Absorption Rate is defined as the rate or the time that will be taken to sell the
existing stock of homes listed in the specific real estate market. Though it sounds
like simple mathematics, it holds great importance for real estate investors and
experts to assess how the market is performing. Absorption rate is a tool to predict
the future of real estate sales in a particular micro-market. It also governs the price
rise and fall in a given time.
How to calculate absorption rate?
In simple words, absorption rate can be calculated by the number of total houses
sold in the market in a previous period divided by the months taken to sell them.
Here is an example to understand the absorption rate in detail-

Suppose 30,000 homes were sold in past six months in a large urban area. So,
now divide 30,000 homes with six months to derive home sales per month. This
comes to 5,000 units per month. Now, consider there are 25,000 homes listed on
the market. Considering, that the last stock of 30,0000 homes took six months to
subside, divide 25,000 with 5,000. The absorption rate so achieved is 5. This
means that it would take 5 months to sell off 25,000 homes in the same micro
market.

How absorption rate impacts property prices?


Absorption rate is instrumental in determining the market activity and home price
movement. For instance, consider the absorption rate for any real estate market is
consistent at 5 or 6 months. The speeding up of sales can bring the rate to 4.5
months. This can indicate a price rise in future or even in the current time.
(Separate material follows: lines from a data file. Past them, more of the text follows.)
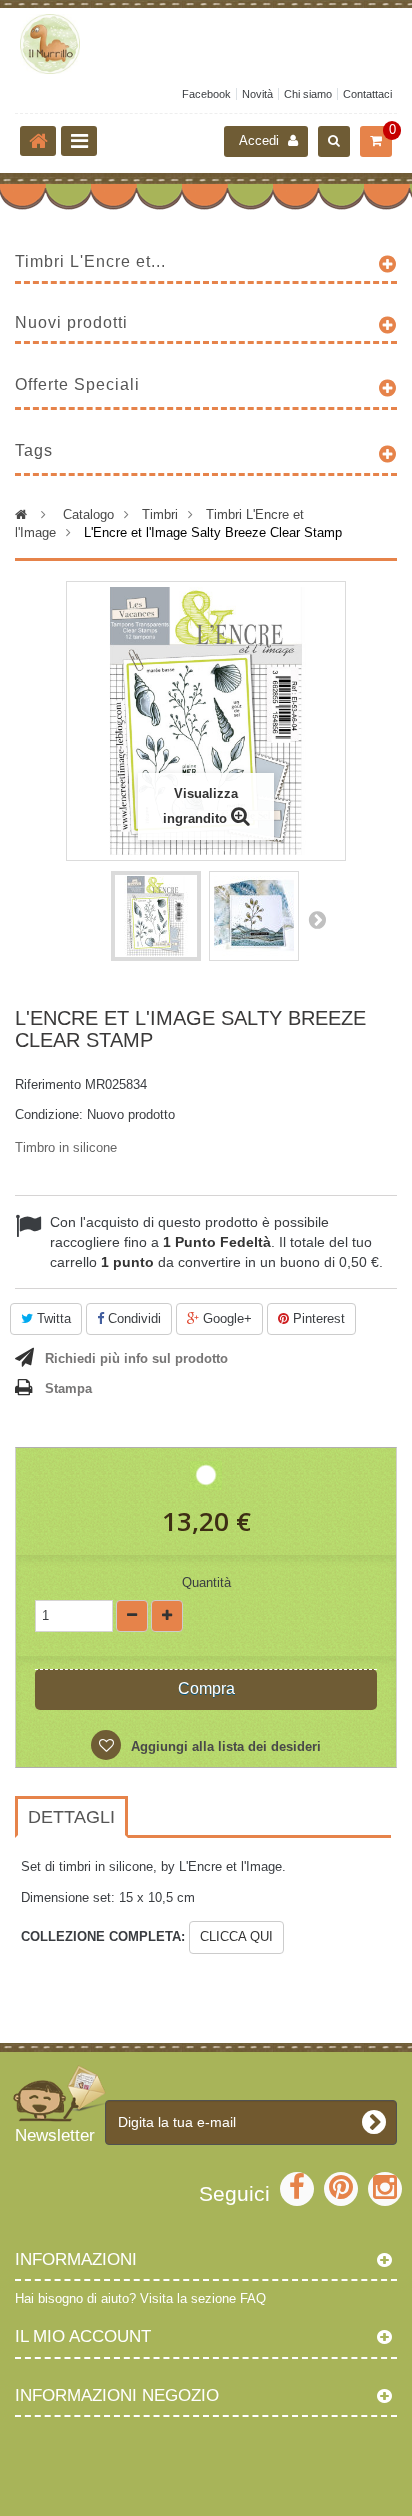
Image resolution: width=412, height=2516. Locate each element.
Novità (257, 94)
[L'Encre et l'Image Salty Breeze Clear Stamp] (156, 916)
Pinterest (317, 1318)
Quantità (206, 1582)
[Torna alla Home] (38, 141)
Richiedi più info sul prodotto (136, 1358)
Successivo (317, 919)
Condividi (132, 1318)
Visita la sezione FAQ (203, 2298)
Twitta (52, 1318)
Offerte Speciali (77, 384)
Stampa (68, 1388)
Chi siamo (308, 94)
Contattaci (367, 94)
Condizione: (49, 1114)
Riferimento (48, 1084)
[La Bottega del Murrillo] (206, 44)
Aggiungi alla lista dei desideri (224, 1746)
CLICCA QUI (236, 1936)
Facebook (206, 94)
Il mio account (83, 2336)
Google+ (225, 1318)
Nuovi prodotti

In
short, the absorption rate is an indicator of demand and supply in the market,
ultimately guiding the market prices.

Why is absorption rate important?


• Absorption rate is used by real estate brokers to assess the property prices
on a regular basis that are listed in the market. It is not always that property
prices climb up due to change in absorption rate. There are times when
absorption rates can go up to 12 months or even more. In such cases, the
listing prices changes and heavy bargaining is expected.
• It can be used to compare the historical performance with the current
scenario. If the absorption period is longer than before, it can impact
the valuation of the asset as the rate predicts slower sales in times to come.

How homebuyers can use absorption rate?


Home buyers can use absorption rate to determine whether their investment can
fetch them good returns in future. A buyer should always consider absorption rate
of past two years to understand how a particular market has performed and based
on this, predict the upcoming time if he/she plans to exit the investment in the
next three years. For long-term investors, a careful and regular study of such rates
can help him decide when to exit the market and when to hold the investment.